PHOTO/Rushanaraali.orgRushanara Ali, a leading Bangladeshi politician in the UK Parliament, has called on the British government to scrap its “nasty” two-child limit on state benefits accrued to poor families in the country.
The Labour MP for Bethnal Green and Bow, the east London area dominated by Bangladeshi migrants, made the intervention after latest official figures released this week showed that nearly 600,000 children were affected by the controversial policy.
“The two-child limit policy is having an unprecedented impact on the living standards of our poorest families. It will force 300,000 more families into poverty by 2024. The government should scrap this nasty policy and stop punishing children,” said Ali.
The limit means that taxpayer-funded child allowance worth £2,780 a year is only paid for the first two children in a family. The allowance is a way of helping out poorer families with their cost of bringing up a family but now families do not get any assistance for more than two children. According to reports, nearly all families affected by the two-child limit – which leaves them around £53 a week worse off – have had to cut back on essentials such as food, medication, heating and clothing.

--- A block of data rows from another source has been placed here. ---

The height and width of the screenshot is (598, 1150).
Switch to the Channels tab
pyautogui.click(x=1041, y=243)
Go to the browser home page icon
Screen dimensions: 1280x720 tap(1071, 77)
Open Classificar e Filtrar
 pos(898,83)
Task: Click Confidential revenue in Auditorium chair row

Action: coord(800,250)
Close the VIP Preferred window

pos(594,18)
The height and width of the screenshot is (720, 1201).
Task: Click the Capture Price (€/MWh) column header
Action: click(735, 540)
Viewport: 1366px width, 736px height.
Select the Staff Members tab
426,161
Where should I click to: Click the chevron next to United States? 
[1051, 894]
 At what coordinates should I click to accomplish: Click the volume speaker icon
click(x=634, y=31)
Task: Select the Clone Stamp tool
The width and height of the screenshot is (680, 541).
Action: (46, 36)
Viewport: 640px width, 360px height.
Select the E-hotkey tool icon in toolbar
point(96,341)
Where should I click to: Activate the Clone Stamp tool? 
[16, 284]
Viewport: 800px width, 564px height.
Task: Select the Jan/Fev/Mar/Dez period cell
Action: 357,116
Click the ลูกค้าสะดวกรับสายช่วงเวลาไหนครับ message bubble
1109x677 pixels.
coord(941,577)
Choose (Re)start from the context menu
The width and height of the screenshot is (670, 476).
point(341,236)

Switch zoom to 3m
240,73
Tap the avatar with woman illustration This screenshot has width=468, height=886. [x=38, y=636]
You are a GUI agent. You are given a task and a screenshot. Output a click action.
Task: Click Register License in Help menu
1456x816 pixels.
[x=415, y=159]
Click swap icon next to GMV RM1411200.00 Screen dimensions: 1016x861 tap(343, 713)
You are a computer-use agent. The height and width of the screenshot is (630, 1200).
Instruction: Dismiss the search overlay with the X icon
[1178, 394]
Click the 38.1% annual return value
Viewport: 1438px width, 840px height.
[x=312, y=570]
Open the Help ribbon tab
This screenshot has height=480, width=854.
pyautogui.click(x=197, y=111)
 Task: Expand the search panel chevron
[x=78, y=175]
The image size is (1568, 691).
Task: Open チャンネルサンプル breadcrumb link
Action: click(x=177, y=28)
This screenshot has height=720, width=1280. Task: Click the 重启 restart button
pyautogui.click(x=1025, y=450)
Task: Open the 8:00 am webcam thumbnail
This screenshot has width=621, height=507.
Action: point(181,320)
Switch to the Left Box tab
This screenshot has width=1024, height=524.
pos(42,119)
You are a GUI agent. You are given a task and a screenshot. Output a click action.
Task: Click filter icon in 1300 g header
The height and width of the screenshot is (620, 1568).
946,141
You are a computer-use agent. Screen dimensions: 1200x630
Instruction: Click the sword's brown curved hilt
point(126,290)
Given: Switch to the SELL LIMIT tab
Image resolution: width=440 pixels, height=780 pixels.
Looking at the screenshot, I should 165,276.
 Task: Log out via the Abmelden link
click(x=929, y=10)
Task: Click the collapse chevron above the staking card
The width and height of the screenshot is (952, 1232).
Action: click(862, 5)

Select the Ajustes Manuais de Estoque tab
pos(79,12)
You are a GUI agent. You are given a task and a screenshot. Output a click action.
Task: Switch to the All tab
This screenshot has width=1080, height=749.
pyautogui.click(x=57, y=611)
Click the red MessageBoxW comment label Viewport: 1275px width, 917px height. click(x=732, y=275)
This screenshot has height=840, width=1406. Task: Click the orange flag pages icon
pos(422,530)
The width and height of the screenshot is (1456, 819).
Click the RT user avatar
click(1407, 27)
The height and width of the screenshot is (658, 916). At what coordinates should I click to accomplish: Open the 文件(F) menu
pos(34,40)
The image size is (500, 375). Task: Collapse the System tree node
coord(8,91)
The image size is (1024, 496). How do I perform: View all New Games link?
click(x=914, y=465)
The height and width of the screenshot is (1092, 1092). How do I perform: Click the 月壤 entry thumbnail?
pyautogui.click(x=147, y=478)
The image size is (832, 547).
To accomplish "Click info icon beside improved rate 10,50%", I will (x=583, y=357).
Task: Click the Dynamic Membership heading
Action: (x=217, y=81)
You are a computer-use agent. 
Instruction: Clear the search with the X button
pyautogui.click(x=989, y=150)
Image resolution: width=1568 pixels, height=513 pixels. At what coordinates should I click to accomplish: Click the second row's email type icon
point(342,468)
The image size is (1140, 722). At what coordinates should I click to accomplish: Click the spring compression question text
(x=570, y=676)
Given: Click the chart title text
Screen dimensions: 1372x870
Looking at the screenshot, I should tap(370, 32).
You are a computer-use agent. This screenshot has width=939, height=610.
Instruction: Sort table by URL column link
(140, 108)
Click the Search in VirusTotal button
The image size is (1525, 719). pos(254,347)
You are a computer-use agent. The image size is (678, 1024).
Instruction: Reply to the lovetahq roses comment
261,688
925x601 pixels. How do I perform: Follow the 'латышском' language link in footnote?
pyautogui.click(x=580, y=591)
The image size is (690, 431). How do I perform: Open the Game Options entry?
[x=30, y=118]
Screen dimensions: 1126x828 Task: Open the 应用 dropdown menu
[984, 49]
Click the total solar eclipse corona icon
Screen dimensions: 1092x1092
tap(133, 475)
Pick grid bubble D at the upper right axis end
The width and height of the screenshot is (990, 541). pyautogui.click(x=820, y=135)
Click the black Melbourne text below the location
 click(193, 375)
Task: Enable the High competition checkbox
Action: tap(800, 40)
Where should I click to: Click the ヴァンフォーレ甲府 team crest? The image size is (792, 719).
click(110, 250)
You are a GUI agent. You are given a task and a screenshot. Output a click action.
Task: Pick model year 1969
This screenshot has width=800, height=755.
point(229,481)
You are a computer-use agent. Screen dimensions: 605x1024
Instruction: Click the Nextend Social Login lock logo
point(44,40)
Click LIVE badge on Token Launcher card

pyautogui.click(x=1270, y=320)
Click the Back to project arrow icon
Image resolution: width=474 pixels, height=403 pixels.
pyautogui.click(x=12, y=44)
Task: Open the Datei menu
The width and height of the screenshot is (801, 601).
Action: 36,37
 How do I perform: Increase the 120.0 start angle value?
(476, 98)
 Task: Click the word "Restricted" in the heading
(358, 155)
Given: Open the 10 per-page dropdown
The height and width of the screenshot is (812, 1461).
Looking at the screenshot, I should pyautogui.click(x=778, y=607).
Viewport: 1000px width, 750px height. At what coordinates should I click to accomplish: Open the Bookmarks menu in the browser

“In the UK we would never turn a third-born child away from school or hospital. How can it be right to deny the same young children the support they need to enjoy a childhood free from poverty when their family falls on hard times,” questioned Alison Garnham from the UK’s Child Poverty Action Group.
The limit prevents parents claiming Child Tax Credits or Universal Credit for third or subsequent children born after 6 April 2017 and expects families to share the same budget they had for two children among three, four or more. The policy, which came into force a few years ago, was promoted by the Department for Work and Pensions (DWP) as a way to persuade more and more people with families into work.
A UK government spokesperson said: “This policy ensures fairness by asking families receiving benefits to face the same financial choices as families supporting themselves solely through work.
“Safeguards are in place and we’ve made changes this year to make the policy fairer.”